I’ve been watching Arsenal since the 1970’s and remember vividly how travelling supporters were treated during that and the following decade – no better than cattle, but of the psychotic, knife wielding variety. The police believed that every game was destined to dissolve into bloodshed and matches were “bathed in the half light of violence” (Nick Hornby – Fever Pitch).However, over the years the attitude of the police has improved dramatically, as the behaviour of the fans has improved. Sadly, last Wednesday the Italian authorities and their unarmed and armed police thought it best to go back to the old days.

Sir William Garrow was the first to coin the phrase “the presumption of innocence” in the 19th century. It is a fundamental and critical aspect of our society and the basis of our legal system. However, it’s obviously been lost on the Police and Carabinieri of southern Italy.




I found Naples a great place. It’s a lively, bustling city that’s seen better days (haven’t we all?) but you can get a fantastic seafood lunch with a bottle of house wine for ten euros, and the local people are generous, spirited and very friendly. Before the game last Wednesday we came across Napoli supporters who were on the excitable end of the “lively spectrum”, but there was no issue or confrontation. They simply get on with their pre-match preparations, which appears to be winding themselves into a lather by shouting “Napoli” at great volume whilst waving blue and white scarves round their heads – knife wielding nutters? No. Let’s not forget that the only man convicted of the attack preceding the home game against Napoli, came from the charming Amalfi hamlet of Portsmouth.

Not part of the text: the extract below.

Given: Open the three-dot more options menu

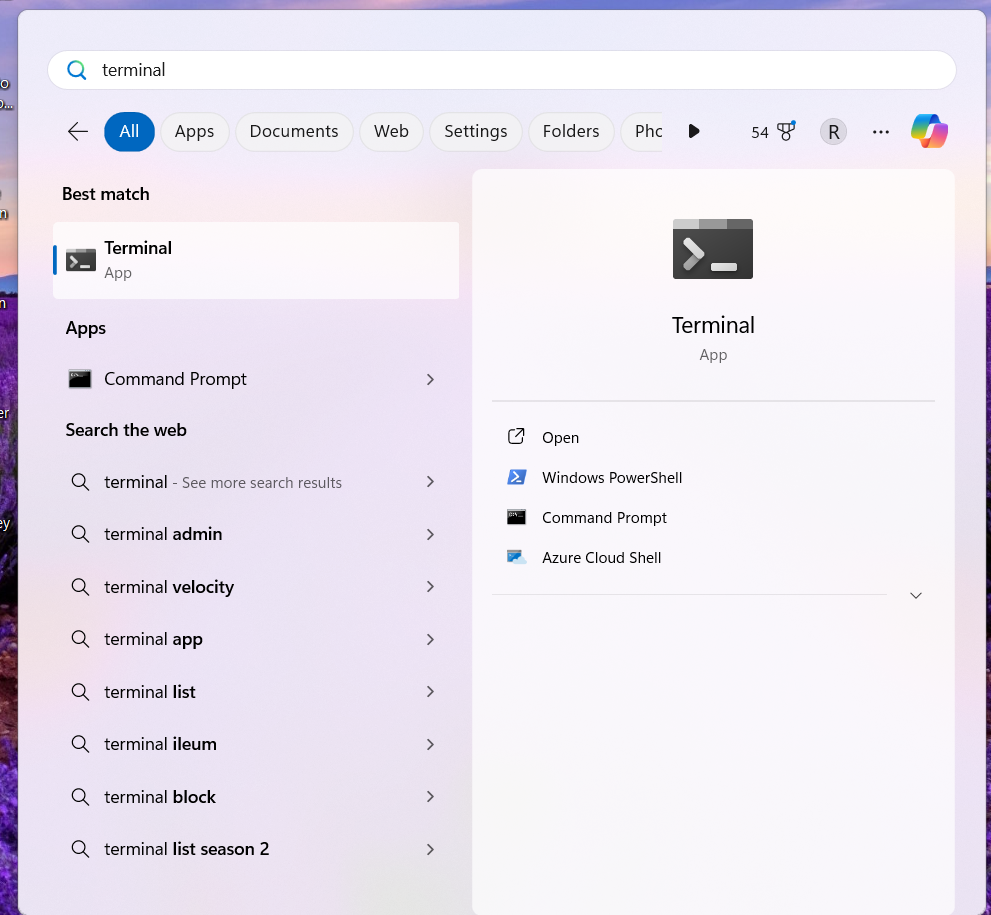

Therefore the precautions taken by the local police, presumably with the complete support of Arsenal Football Club are extraordinary. We were told that to attempt to travel to the San Paolo would be suicidal, so therefore to use the buses laid on for supporters from the sea front.

These were due to leave in two trenches at 6.30pm and 7.30pm; the game was to kick off at 8.45pm. When Arsenal sent out the tickets we were told that rigid security checks were in place and each ticket would be uniquely printed to the identity of the purchaser. We would have to be able to provide photo ID to support the complex procedures put in place. When the tickets arrived, Arsenal had written our names on the front in biro, that must be what they meant by “rigid security checks”.





On arrival at the bus assembly point, a line of tooled up Carabinieri shouted “tickets”, we showed them whichever piece of paper came to hand first and they let us on the buses. That was it, no ID required, I could have held up a ticket for the 43 bus and they would have let me on (quite apt…)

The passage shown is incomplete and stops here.